The o3 flagship AI was demonstrated using the benchmark FrontierMath. In a post in the forum LessWrong by a contractor for Epoch AI, going by the name “Meemi”the contractor claims that many contributors to FrontierMath’s benchmark were not informed of OpenAI involvement until the news was made public. Meemi wrote

: “The communication regarding this has not been transparent.” “In my opinion, Epoch AI should’ve disclosed OpenAI funding and contractors should be able to see the potential for their work to be used as capabilities when choosing whether or not to work on a standard. Some Users expressed concern that the secrecy might erode FrontierMath’s reputation as an objective standard. OpenAI, in addition to backing FrontierMath had visibility into many of its problems and solutions — a fact Epoch AI did not divulge before December 20, when o3 announced.

The following is a description of the o3 benchmark. Carina Hong, a Stanford PhD mathematics student, wrote in a post on X that OpenAI had privileged access FrontierMath because of its arrangement with Epoch AI. This is not sitting well with some contributors. Hong stated that six mathematicians, who contributed significantly to the FrontierMath Benchmark [to me] … were unaware that OpenAI would have exclusive access to that benchmark (and other won’t), but that they did not know that OpenAI had this arrangement. “Most say they’re not sure if they would have contributed if they knew.”

Tamay Besiroglu is an associate director at Epoch AI, and one of its co-founders. He said that FrontierMath’s integrity had not been compromised but that Epoch AI made a “mistake” by not being more transparent.

Besiroglu wrote, “We were not allowed to disclose the partnership until the launch of o3, and in retrospect we should have negotiated more to be transparent as soon as possible to the benchmark contributors.” “Our mathematicians deserve to know who may have access to their work.” We should have made transparency a non-negotiable requirement of our agreement with OpenAI, even though we were contractually restricted in what we could say.

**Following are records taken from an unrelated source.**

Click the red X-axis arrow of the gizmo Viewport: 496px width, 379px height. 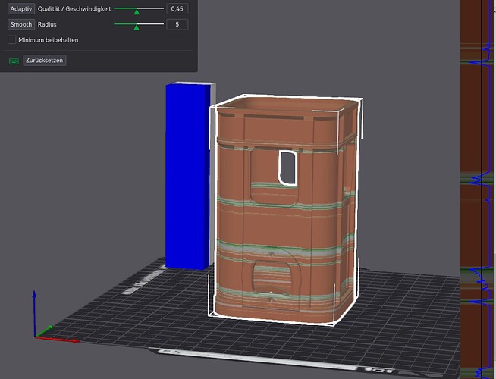pyautogui.click(x=58, y=340)
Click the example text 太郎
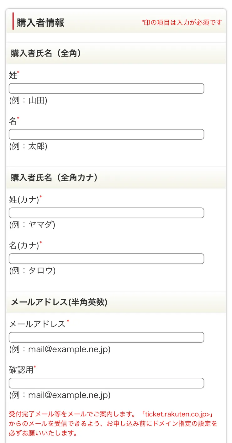Viewport: 232px width, 443px height. [x=37, y=147]
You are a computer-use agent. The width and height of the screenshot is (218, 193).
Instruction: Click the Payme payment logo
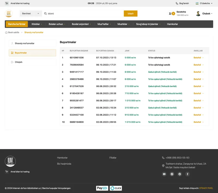point(102,188)
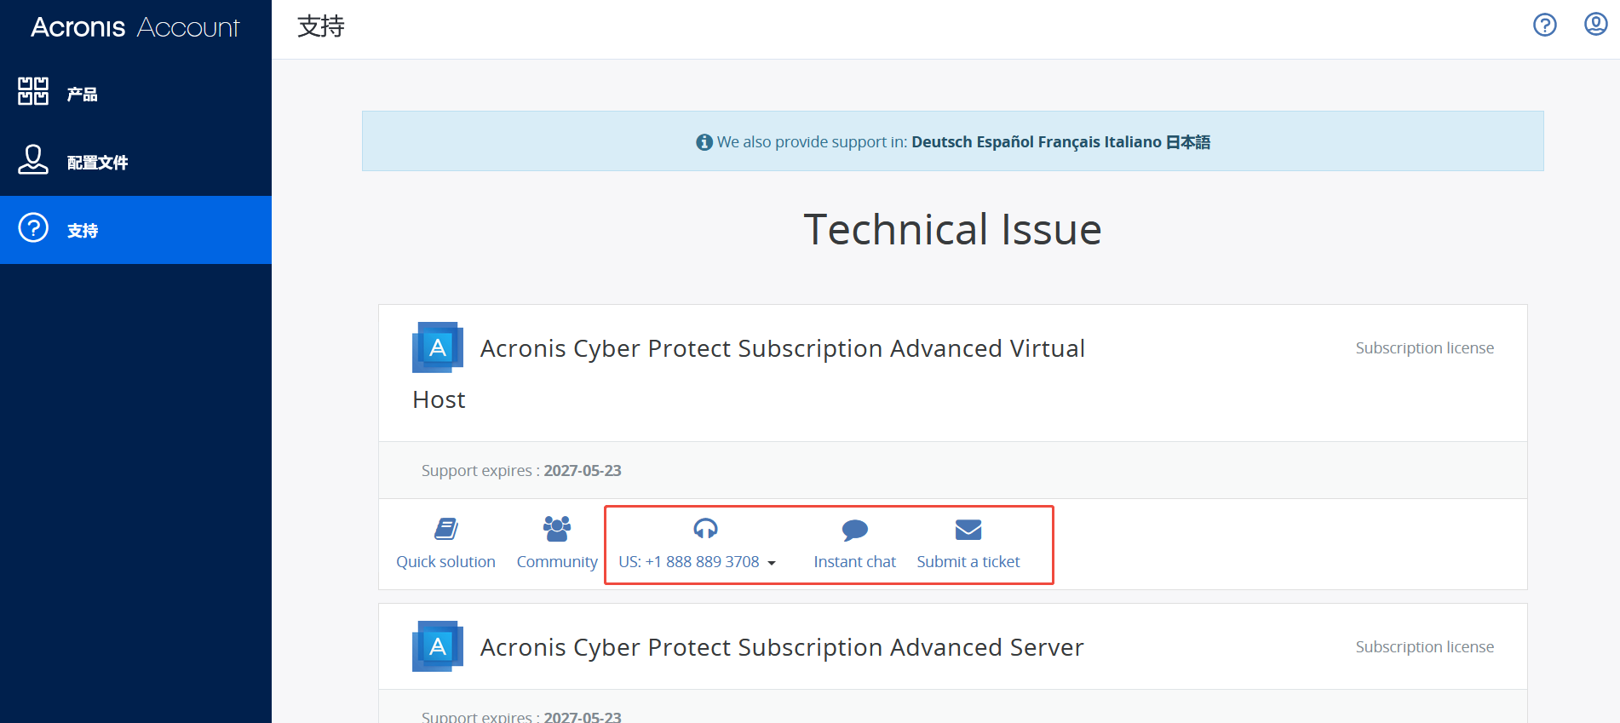Click the Community people icon

557,529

Besiroglu said that while OpenAI had access to FrontierMath it has a verbal agreement with Epoch AI to not use FrontierMath to train its AI. (Training AI on FrontierMath is similar to training a human). Teaching to the TestBesiroglu stated that Epoch AI has a separate holdout set which serves as a safeguard for independent verification FrontierMath benchmarks results. Besiroglu wrote that “OpenAI has… been fully supportive” of the decision to maintain an unseen, separate holdout set.

However muddying the water, Epoch AI lead mathematics Ellot Glazer In a Reddit post it was noted that Epoch AI had not been able to independently confirm OpenAI’s FrontierMath results.

Glazer stated, “My personal opinion that [OpenAI’s] is legit is that they didn’t use the dataset to train and they have no incentive for lying about internal benchmarking performance.” “However we cannot vouch for them before our independent evaluation is completed.”

This saga is another example of how difficult it is to develop empirical benchmarks for AI and secure the resources necessary for benchmark development, without creating the impression of conflict of interest.

Kyle Wiggers, a senior reporter for TechCrunch who has a special interest on artificial intelligence, is a reporter with a particular focus on the field. His writings have appeared in VentureBeat, Digital Trends and a variety of gadget blogs, including Android Police and Android Authority, Droid-Life and XDA-Developers. He lives in Brooklyn, with his partner who is a piano teacher, and plays the piano occasionally. Sometimes — but mostly unsuccessfully.